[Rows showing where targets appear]

————————

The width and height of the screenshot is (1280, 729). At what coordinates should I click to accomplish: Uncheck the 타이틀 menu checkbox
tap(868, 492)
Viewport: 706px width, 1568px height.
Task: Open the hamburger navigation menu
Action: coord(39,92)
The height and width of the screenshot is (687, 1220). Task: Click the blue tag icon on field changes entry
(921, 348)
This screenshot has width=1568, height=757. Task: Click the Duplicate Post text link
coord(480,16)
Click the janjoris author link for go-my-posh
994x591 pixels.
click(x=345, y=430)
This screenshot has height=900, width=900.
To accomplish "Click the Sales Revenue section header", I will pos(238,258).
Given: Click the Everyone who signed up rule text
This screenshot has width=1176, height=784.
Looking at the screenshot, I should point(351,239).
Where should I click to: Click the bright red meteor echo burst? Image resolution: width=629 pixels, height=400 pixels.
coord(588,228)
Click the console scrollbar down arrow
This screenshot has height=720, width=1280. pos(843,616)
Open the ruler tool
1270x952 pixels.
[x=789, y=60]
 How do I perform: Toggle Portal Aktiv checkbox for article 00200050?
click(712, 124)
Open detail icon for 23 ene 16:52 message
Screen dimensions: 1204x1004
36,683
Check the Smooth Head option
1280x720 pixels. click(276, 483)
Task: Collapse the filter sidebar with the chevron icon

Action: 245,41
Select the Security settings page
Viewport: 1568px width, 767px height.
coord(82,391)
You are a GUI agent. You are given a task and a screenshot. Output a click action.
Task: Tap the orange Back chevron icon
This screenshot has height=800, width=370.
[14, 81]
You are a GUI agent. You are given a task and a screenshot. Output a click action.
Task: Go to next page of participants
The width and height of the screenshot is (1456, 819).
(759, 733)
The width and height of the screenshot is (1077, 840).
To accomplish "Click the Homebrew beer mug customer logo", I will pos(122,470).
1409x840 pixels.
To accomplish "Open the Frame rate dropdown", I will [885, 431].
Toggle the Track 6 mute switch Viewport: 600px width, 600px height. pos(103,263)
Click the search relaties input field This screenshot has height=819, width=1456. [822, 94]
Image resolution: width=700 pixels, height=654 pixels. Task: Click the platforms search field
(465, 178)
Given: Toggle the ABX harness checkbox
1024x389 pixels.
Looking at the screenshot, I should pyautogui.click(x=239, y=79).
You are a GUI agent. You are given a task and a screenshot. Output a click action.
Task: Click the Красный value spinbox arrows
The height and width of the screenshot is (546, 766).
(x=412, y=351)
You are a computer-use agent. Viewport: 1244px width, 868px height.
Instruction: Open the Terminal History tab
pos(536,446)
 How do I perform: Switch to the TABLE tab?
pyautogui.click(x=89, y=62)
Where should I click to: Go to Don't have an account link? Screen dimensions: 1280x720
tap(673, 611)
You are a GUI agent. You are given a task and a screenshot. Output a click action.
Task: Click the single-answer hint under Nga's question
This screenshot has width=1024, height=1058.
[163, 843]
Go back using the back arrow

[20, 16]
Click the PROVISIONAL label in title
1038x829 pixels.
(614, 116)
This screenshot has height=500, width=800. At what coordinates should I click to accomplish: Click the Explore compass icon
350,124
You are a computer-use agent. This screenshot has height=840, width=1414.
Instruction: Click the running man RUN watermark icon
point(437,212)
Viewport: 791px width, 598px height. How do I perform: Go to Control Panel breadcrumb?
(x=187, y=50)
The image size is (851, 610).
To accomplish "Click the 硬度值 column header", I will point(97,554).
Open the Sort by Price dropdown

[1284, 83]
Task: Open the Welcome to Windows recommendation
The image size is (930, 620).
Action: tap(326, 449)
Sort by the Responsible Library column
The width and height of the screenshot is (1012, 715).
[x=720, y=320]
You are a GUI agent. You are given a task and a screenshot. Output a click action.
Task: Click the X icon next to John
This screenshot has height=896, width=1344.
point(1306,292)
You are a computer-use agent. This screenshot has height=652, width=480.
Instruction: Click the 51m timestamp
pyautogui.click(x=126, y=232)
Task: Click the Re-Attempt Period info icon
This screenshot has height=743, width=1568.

————————

**Task details**. Quote the listing above, beginning with the line containing "This screenshot has height=500, width=800." and continuing through the final line of the listing, both included.

**Exercise answer**.
This screenshot has height=500, width=800. At what coordinates should I click to accomplish: Click the Explore compass icon
350,124
You are a computer-use agent. This screenshot has height=840, width=1414.
Instruction: Click the running man RUN watermark icon
point(437,212)
Viewport: 791px width, 598px height. How do I perform: Go to Control Panel breadcrumb?
(x=187, y=50)
The image size is (851, 610).
To accomplish "Click the 硬度值 column header", I will point(97,554).
Open the Sort by Price dropdown

[1284, 83]
Task: Open the Welcome to Windows recommendation
The image size is (930, 620).
Action: tap(326, 449)
Sort by the Responsible Library column
The width and height of the screenshot is (1012, 715).
[x=720, y=320]
You are a GUI agent. You are given a task and a screenshot. Output a click action.
Task: Click the X icon next to John
This screenshot has height=896, width=1344.
point(1306,292)
You are a computer-use agent. This screenshot has height=652, width=480.
Instruction: Click the 51m timestamp
pyautogui.click(x=126, y=232)
Task: Click the Re-Attempt Period info icon
This screenshot has height=743, width=1568.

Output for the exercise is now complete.